We’ve been in mainland Mexico for about 6-8 days at this point. We stayed in an amazing town called Tepoztlan the night before. The plan was to enjoy the town for the afternoon (we’ve been driving like crazy the past few days) and then leave early the next day for the pyramids at Teotihuacan.

Tepoztlan, Mexico

We wake up, pack it up and head out! Here we go! We get about an hour out of the town, it’s roughly 10:30 AM, and we see the ever infamous flashing lights behind us. Little did we know this was the corrupt Mexican police squad chasing us down. Raquel was driving and we see this arm stick out of the police car directing us to pull over to the right.

We cooperate, pull over and watch in anticipation as they approach the car. It started out very friendly. The officer smiles, introduces himself and asks if we speak Spanish. I promptly say no while Raquel says “A little” (but in Spanish). Apparently, we were violating a legitimate Mexican traffic law called Hoy no Circula. In short, it’s one of those laws that is so confusing it seems like it was done so on purpose. Feel free to read about it. We figure, ok, oops. Looks like we are in the wrong. I’m ready to accept responsibility for it.

Ok, so you got us. Our bad. How would you like us to proceed?

The officer responds by saying, I need $300 USD and I’m going to impound you car overnight. You can TRY to get it back in the morning… for an additional fee. F@#k that. This is our house for the next year or so. Es mi casa, senor. I ask him if he can just give us the ticket and we’ll pay the fine, but we’re not letting them take our car. He responds by saying we need to follow them to the station and he needs Raquel’s identification as collateral.

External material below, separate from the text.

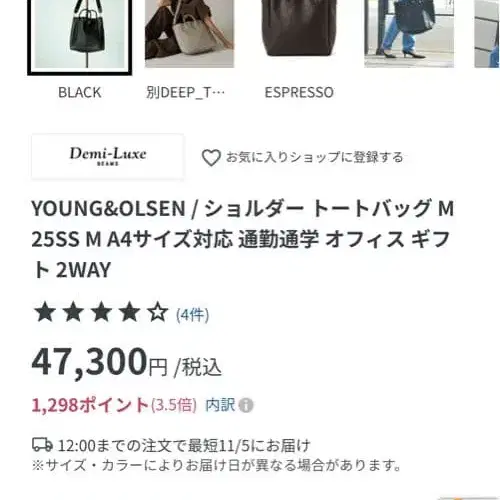View the model with jeans thumbnail
Viewport: 500px width, 500px height.
tap(409, 33)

I need to say, this whole thing just felt really shady from the start. In the USA, I would have no problems handing an officer my ID because I would be getting it back. This wasn’t the same thing. One officer was pacing around the car, hand on his gun, the other one was “calling” his captain while talking to us. They were trying so hard to create an urgency to the situation when in reality, we broke a traffic law, give us our ticket, we’ll pay it and that settles it. The officers take a break to talk to their “captain” on the phone. It was probably the dude’s mom.

“LOL guess what mom?! I found me some gringos. Break out the tequila.”

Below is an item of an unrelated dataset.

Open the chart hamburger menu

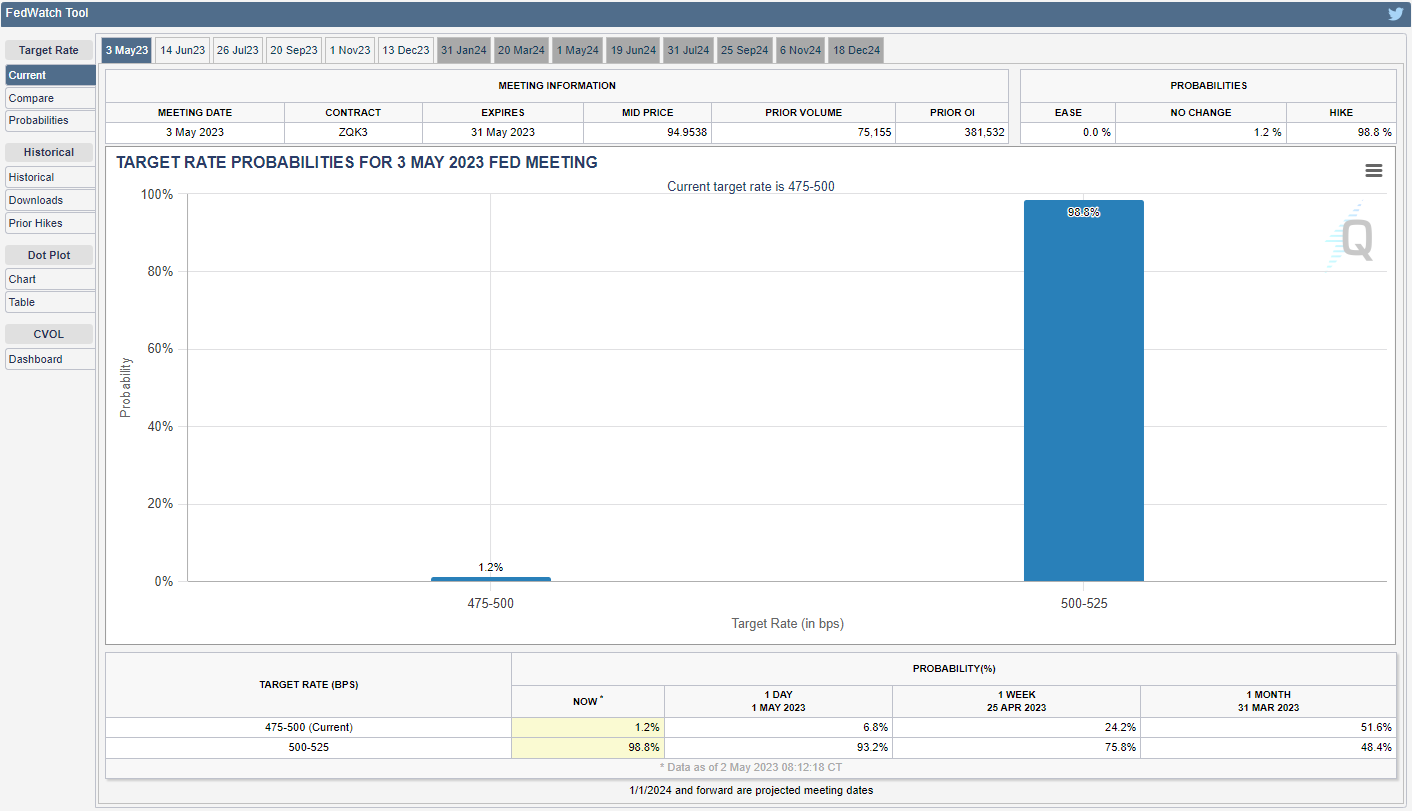1373,171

Raquel and I discuss and ask ourselves how much are we willing to part with because it’s obvious they want cash. BTW, the dollar amount has gone from $300 USD to like $275. When we said we didn’t have that much, they said no problem, Follow us to an ATM and we’ll help you get that much money. Very accommodating, yeah? Definitely some shady corrupt mexican police.

We settled on like $98.00 USD. We had more in our safe, but there was no way I was going to open that up in front of them. They come back and start demanding we figure out how to get that much money. We show them the pesos we had out and say this is all we have. They start to escalate the situation and start looking closely into the car windows. I finally put into Google translate, “Look, this doesn’t seem correct, we’re getting scared. Just take us to the police station and we’ll handle it there.” The one officer reads it, smiles as if “No worries mate!”, grabs the cash out of my hand and that’s that.

They get in their little police car and bounce.

It was strange how the situation escalated and how good they were at creating an urgent situation. There was always this pressure of “more money” or we impound your car for an indeterminate amount of time. It was our first encounter with the corrupt Mexican police and it probably won’t be the last, but we learned a lot of valuable lessons.

  1. Just ask them for the written ticket. Apparently they hate writing foreigners tickets, but that’s the law.
  2. Keep asking to go the station. Let’s see what their real boss has to say about this.
  3. We have all the time in the world. Just keep saying we can wait. Don’t feed into their manufactured sense of urgency.